The drug is generally removed from the body by Clearance (CL).  High clearance means the drug gets rapidly removed from the body. 

To keep the drug concentration the same, you must add more. So, the maintenance dose depends on (CL). 


Factors affecting metabolism of drugs

Certain drugs are potent enzyme inducers or enzyme inhibitors. These drugs influence the drug plasma concentration – 

ADME in pharmacokinetics


Factors affecting excretion of drugs

Some essential factors (or pharmacokinetic parameters) contribute to the elimination of drugs – 

1. Half-life

It is important to remember that different drugs have different half-lives.  

Half-life means the time taken for the drug to become 50% original.

Suppose you take 100 mg of medicine, and its half-life is 4 hours. Then, every 4 hours, 50 % drug will eliminate from your body. For example, 

0 hour = 100 mg drug (100%)

4 hours = 50 mg drug (50%)

8 hours = 25 mg drug (25%)

12 hours = 12.5 mg drug (12.5%)

16 hours = 6.25 mg drug (6.25%)

20 hours = 3.125 mg drug (3.125%)

24 hours = 1.562 mg drug (1.562%)

28 hours = 0.781 mg drug (0.781%)


It will take around 28 hours to clear from your body if the drug’s half-life is 4 hours. 

If the drug’s half-life is more, it will stay more time in your body, which may cause toxicity. 

Half-life is a useful pharmacokinetic parameter to decide the timing of drug dose. For example, 

  • You should take medicine twice daily if a drug’s half-life is 12 hours.
  • If a drug’s half-life is 8 hours, you should take the medication thrice a day.
  • If a drug’s half-life is 6 hours, you should take medicine four times a day. 


2. Elimination rate 

Elimination rate (ER) means the amount of drug eliminated per unit time, e.g., a drug eliminated at the rate of 25 mg/hour. 

Drugs remove from your body either first-order kinetic or zero-order kinetic.  

ADME in pharmacokinetics


We have discussed the complete process of ADME in pharmacokinetics. We learned various pharmacokinetic parameters like – 

  • Bioavailability of drug
  • First pass metabolism
  • Prodrug
  • Plasma protein binding of drugs
  • Volume of distribution
  • Phase I and Phase II metabolic reactions
  • Enzyme inducers and enzyme inhibitors
  • Half-life of drug
  • Elimination rate (zero-order and first-order kinetics)


These parameters of ADME in pharmacokinetics help scientists (or drug developers) in the development of an ideal drug. 

The study of ADME in pharmacokinetics also helps in dose calculation, the timing of drug, drug-drug interactions, drug-food interactions, etc.

Thus, understanding the pharmacokinetic mechanisms is essential to start the safest and most effective treatment regimens for patients. 

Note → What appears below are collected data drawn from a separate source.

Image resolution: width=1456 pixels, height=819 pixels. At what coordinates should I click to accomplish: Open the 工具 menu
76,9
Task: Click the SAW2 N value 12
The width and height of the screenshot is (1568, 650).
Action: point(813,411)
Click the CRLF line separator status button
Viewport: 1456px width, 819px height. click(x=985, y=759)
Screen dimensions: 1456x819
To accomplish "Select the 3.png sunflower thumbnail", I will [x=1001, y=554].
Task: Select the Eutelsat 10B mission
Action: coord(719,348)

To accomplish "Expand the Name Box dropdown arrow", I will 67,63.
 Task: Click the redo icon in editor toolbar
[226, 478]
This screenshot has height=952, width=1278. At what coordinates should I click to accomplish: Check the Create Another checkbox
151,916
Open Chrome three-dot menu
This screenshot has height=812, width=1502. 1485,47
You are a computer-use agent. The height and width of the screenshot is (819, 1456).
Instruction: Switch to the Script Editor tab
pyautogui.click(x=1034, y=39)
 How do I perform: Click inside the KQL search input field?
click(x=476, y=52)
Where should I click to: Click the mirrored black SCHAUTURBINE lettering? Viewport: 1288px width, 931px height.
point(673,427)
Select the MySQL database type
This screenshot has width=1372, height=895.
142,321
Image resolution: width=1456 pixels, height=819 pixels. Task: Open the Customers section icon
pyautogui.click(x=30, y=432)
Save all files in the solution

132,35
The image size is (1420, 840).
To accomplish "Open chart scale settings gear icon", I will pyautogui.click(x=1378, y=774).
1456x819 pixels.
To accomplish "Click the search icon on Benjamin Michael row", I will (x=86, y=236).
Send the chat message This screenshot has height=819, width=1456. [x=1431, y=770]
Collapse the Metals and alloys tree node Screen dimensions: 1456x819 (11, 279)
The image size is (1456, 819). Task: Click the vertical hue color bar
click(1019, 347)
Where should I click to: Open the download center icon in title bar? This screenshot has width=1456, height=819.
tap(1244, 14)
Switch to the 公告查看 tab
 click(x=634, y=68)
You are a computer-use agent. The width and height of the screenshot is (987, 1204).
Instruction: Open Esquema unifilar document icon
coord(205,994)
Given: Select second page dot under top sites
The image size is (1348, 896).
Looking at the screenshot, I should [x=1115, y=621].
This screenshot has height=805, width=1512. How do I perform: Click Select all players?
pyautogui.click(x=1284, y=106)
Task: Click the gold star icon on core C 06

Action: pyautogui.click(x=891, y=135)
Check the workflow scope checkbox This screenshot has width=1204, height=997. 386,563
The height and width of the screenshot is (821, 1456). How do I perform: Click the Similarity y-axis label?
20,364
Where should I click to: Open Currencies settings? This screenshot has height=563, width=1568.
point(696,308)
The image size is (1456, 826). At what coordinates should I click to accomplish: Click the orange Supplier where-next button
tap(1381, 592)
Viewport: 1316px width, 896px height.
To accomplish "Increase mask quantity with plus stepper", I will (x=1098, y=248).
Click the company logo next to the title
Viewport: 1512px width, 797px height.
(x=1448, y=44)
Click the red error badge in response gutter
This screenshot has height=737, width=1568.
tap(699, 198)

If you found this post (ADME in pharmacokinetics) informative, please share it on social media. 

Any doubt or query-related topic, please mention it in the comment box. 



Q 1 Why is ADME important?

The pharmacokinetic study provides the essential clinical parameters of the drug. ADME reflects what your body does to the drug. It is required to determine dose calculation, drug timing, loading dose, maintenance dose, drug discovery, and development process. 


Q 2 Why metabolism of drugs essential?

The primary purpose of the metabolism of drugs is to make the drug more polar (or water-soluble) so that it can eliminate quickly from the kidney via urine. 


Q 3 How does drug distribution work in the body?

The distribution of drug depends upon the degree of plasma protein and volume of distribution like – 

High plasma protein drug → less distribution

A high volume of distribution → more distribution


Q 4 What are the basic drug transport mechanisms? 

There are 2 broad ways to transport medicine to cross a membrane and enter the bloodstream.

  • Passive transport mechanism – No ATP (energy) required
  • Active transport mechanism – ATP (energy) required


In Passive transport, drugs reach into the blood via two mechanisms – Simple Passive diffusion and Facilitated diffusion.

While in active transport, the drug is absorbed via two mechanisms – Active transport and Pinocytosis


Sources –

1. Michelle A. Clark et al. Lippincott’s Illustrated reviews: Pharmacology, 5th edition. Wolters Kluwer health, 2012, Principles of drug therapy, Unit-1, Pages 1 to 24.

2. KD Tripathi. Essentials of medical pharmacology, 7th edition. Jay Pee Brothers, 2013; General pharmacological principles; Chapter 1- 3, Pages 1 to 36.